_Texte source:_

--------------------------------

Un calculateur de salaire ouvert à tous chez Buffer

Écrit par Margaux Borel, le 24 mars 2019

La rémunération a toujours été un sujet épineux. En parler, ne pas en parler, suivre des grilles précises ou valoriser au cas par cas, comment prendre en compte de manière équitable la localisation des collaborateurs... Pour Buffer, dont l’équipe est distribuée aux quatre coins du monde et surtout, dont l’une des valeurs clés est la transparence, c’est un sujet très important sur lequel ils ont choisi de passer du temps ! Aujourd’hui, leur formule de calcul de rémunération est publique et chacun peut la consulter.

La transparence, c’est une valeur fondamentale chez Buffer, plateforme de gestion des comptes sur les réseaux sociaux et entreprise sans bureaux. C’est même la deuxième valeur affichée dans la « Buffer Culture » (qui a vocation à évoluer dans le temps) : « Default to transparency », soit la transparence par défaut. Elle encourage chacun à ne pas perdre une occasion de partager ses croyances, ses décisions, mais aussi ses échecs.

Dès 2013, Buffer décide de publier ses revenus, son nombre d’utilisateurs et ses progress reports qui détaillent le fonctionnement et la performance de son service client. Les salaires de chacun sont également publiés, suite à de longues discussions, avec l’accord de l’ensemble des collaborateurs.

Transparency breeds trust, and trust is the foundation of great teamwork. - Joel Gascoigne, fondateur et CEO de Buffer

L'entreprise a choisi d’aller encore plus loin en mettant au point une formule, rendue elle aussi publique, qui détermine les revenus de chacun. Cela permet d'une part de rester pleinement cohérent avec cette culture qui repose tant sur la transparence et l’équité. C'est aussi une façon de mieux gérer les négociations salariales pour les candidats et collaborateurs.

Il faut bien avouer que le calcul, qui est fait par les équipes RH et finance, n’est pas simple... Les collaborateurs sont dispersés aux 4 coins du monde, et si l’entreprise souhaite être transparente, elle souhaite aussi être juste ! Chaque collaborateur ne fait pas face au même « coût de la vie » et ceci doit aussi être pris en compte dans le calcul de sa rémunération.

 

Une première formule...

En décembre 2013, une première formule voit le jour :

salaire = métier x grade x expérience x localisation géographique (+ 10% si une augmentation salariale est préférée à l’obtention d’actions de l’entreprise)

--------------------------------

_Extraits de données:_
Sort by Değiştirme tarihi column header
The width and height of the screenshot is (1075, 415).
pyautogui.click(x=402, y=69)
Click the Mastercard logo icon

--------------------------------

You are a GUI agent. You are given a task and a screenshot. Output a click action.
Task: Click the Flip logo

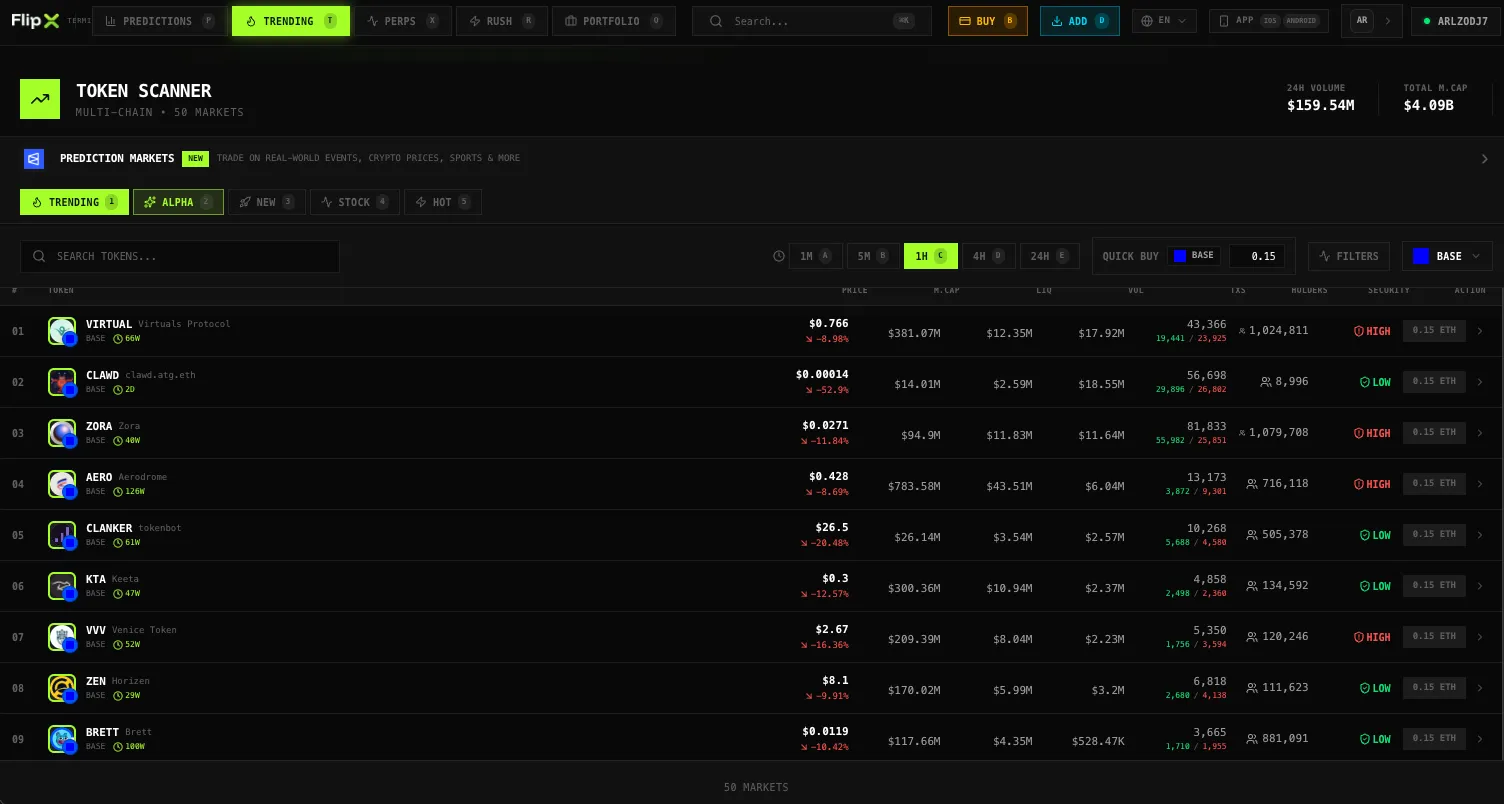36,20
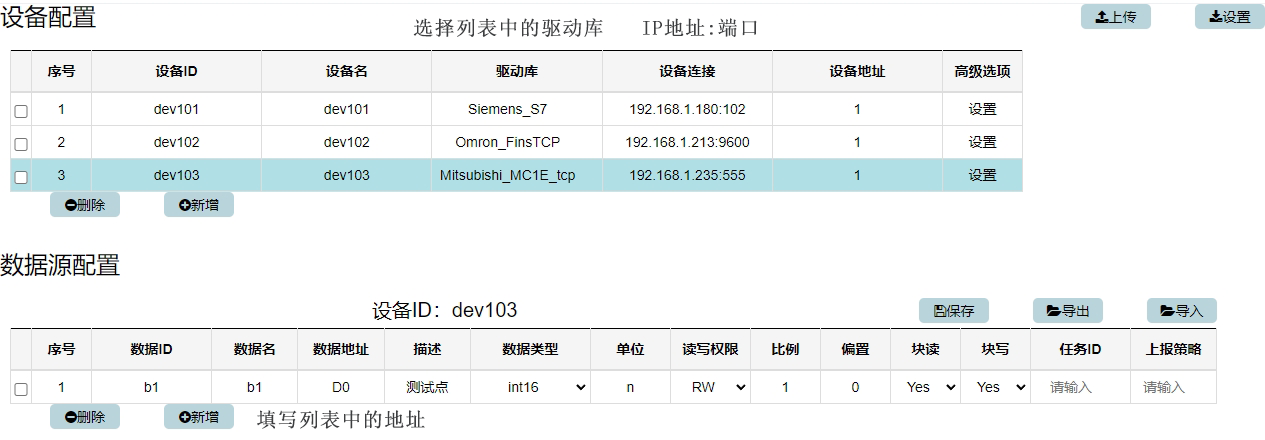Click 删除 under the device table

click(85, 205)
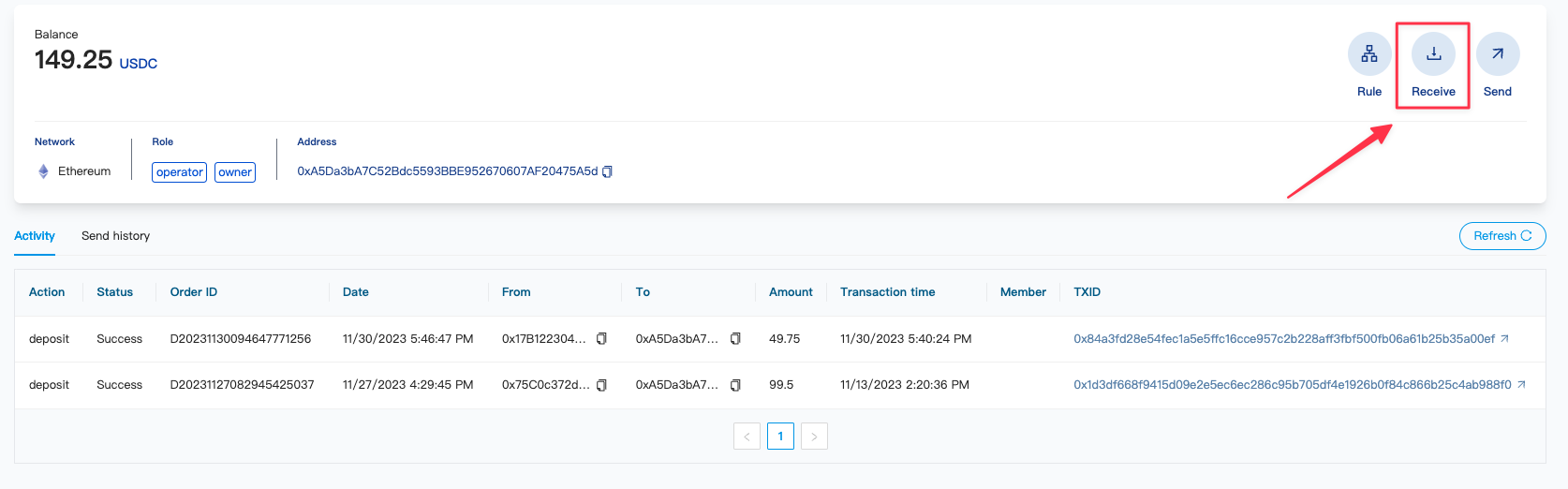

--------------------------------

_Consigne:_ Reprenez l'article sur le calculateur de salaire de Buffer et rédigez sa suite à partir de la dernière phrase.

_Réponse attendue:_
Un ingénieur part d’une base de $ 60 000 par exemple. Le grade détermine un pourcentage qui s’ajoute (10% pour un VP). L’expérience affecte un coefficient au tout : un junior aura un coefficient de 1, alors qu’il sera de 1.3 pour un “master”. Pour la localisation, vivre à San Francisco ou à Londres coûte plus cher que Manille ou Delhi : cela ajoute un supplément de $ 22 000. Pour plus de détails, vous pouvez les consulter ici.

Puis, une deuxième...

Tout comme la « Buffer Culture », cette formule est « vivante ». Elle a pour vocation d’évoluer avec le temps pour toujours rester pertinente et équitable. C’est ainsi qu’en 2015 une deuxième formule est appliquée, visant à mieux refléter les différences de coûts de la vie :

salaire = [(poste x expérience) + choix entre salaire ou actions] x loyauté

Buffer souhaitait intégrer les prix du marché du travail (et pas seulement le coût de la vie) tout en limitant l’intensité des écarts (l’écart atteignait $ 90 000 entre San Francisco et Le Cap, par exemple). Ils ont donc ajouté la notion de poste, qui dépend à 35% de la moyenne du marché américain affichée et à 65% des coûts de la vie répertoriés (ces informations sont extraites de sites et organismes spécialisés). Deuxième nouveauté, la loyauté (ou ancienneté) : pour chaque année passée à Buffer, le collaborateur reçoit une augmentation de 5% qui s’applique à l’ensemble de la formule.

Mais là encore, tout n'est pas parfait : la localisation géographique affecte la perception de la valeur que chacun apporte à l’entreprise, et des ajustements au cas par cas complexifient le calcul.

Et une troisième

En 2017, une troisième formule est proposée. Buffer, pour simplifier, a préféré prendre une base commune de prix. Ils ont choisi ceux de San Francisco... un des marchés du travail les plus chers ! De nombreux doutes ont alors été exprimés. Certains estimaient que cela coûterait trop cher, d’autres complétaient qu’il était inutile d’être plus généreux que ce à quoi s’attendent les collaborateurs. Cette nouvelle formule a au moins l’avantage de s'adapter aux digital nomads, qui travaillent pour Buffer tout en voyageant à droite à gauche.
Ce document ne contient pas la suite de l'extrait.